The fact was, however, the Soviets needed America’s help, regardless of their fears. On the 24th, Vladimir Antonov-Ovseenko, “the Bayonet,” a battle-hardened Bolshevik who had helped crush peasant unrest in the Tambov region together with General Tukhachevsky and then been placed in charge of famine fighting in Samara Province, sent a report outlining the horrors unfolding in the area. There were instances in which mothers had led their children out into the steppe and left them there to die, and others, mad from hunger, had stabbed their children to death rather than have to watch them starve. And this was not all. There were reports from the district of Ramyshkovskaya that people had been eating corpses. Burials had to be carried out in secret, or else starving villagers would dig up the bodies and eat them. A guard was posted at the graveyard. The Executive Committee of Usminsky County had submitted details concerning a woman who had chopped up the body of a dead eleven-year-old boy and boiled his flesh in a large kettle.

Antonov-Ovseenko’s report was corroborated three days later by an official from the Samara Cheka. The famine was driving many to suicide; parents were bringing their children into the towns and abandoning them there to fate. Examples of cannibalism, including parents killing and eating their own children, were on the rise. Instances of theft, robbery, and general lawlessness were becoming ever more prevalent, creating a sense of panic in the population. The mood among the working population was ugly and angry. “The feeling of the masses for the communists is hostile.” They needed “immediate emergency help” to cope with the disaster.

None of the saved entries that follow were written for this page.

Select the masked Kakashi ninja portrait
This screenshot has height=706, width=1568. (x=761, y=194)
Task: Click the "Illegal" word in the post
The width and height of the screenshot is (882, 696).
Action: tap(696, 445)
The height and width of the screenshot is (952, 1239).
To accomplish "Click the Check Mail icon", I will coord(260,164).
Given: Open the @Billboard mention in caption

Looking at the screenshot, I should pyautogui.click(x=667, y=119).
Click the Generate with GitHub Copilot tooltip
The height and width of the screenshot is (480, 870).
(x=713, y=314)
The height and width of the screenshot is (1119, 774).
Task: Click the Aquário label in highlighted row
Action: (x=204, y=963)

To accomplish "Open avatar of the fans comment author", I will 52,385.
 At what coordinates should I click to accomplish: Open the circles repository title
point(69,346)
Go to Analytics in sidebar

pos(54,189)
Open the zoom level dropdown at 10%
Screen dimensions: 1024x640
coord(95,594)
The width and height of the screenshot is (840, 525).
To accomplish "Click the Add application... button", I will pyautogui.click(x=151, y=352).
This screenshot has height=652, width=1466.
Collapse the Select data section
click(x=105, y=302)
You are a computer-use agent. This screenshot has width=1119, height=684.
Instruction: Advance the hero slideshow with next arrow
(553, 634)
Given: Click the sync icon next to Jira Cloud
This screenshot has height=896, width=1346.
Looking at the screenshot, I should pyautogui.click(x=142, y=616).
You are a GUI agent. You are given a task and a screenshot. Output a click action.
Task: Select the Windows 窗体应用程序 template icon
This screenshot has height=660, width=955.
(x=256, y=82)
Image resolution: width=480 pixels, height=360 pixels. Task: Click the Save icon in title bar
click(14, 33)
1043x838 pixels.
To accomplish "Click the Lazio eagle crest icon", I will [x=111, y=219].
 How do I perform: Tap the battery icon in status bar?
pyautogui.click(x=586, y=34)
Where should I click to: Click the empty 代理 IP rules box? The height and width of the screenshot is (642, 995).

Hoover had decided to use the congressional appropriation to force the Soviets to contribute more to the famine-relief effort. Back in late August, he had communicated to Brown that he wanted to convince the Soviets to use some of their gold reserves to help defray the expense. The Soviets had agreed to provide the ARA with $4.5 million in gold to be used to purchase American grain, at cost. Now, however, Hoover upped the figure. He informed Leonid Krasin, the people’s commissar for foreign trade, that the ARA expected $10 million in Soviet gold to be used to purchase seed and grain for feeding operations in the Volga Basin. Krasin wired Moscow of Hoover’s demand, and Lenin replied immediately that he should accept the new terms, so great was his desire to secure further American aid.

America had given Russia renewed cause for hope in combating the famine, but Russia showed little gratitude. When the Congress of Soviets wrapped up on the 28th, it expressed in flowery terms its thanks to Nansen and the “workers of all countries” for their aid, and condemned the world’s bourgeois governments, arguing that they were still bent on using the catastrophe to orchestrate the overthrow of the Soviet government. Lenin assured the delegates that he labored under no false pretenses about the nefarious goals of the various foreign missions, and that the Cheka stood at the ready to defeat any attempts at counterrevolution. The work of the ARA over the past four months received only brief and begrudging acknowledgment.

Golder was disgusted. “In a thousand and one ways they worry us, they arrest the Russians who work for us, they block us here and side track us there,” he complained in a letter to a friend back in California on the last day of the year. “I dare say that nowhere in Europe have our people suffered so many humiliations and have been appreciated so little as here. Were it not for the fact that all realize that the honor of the ARA and of Hoover are mixed up with this work many of our men would not remain here. As it is, we all say we have got to see this thing through somehow.”

Despite the challenges, the men of the ARA carried on. By the end of 1921, the famine had gotten worse—perhaps as many as thirty-six million men, women, and children now faced starvation. The question on everyone’s mind as the horrific year came to an end was whether the American relief would arrive in time to save them.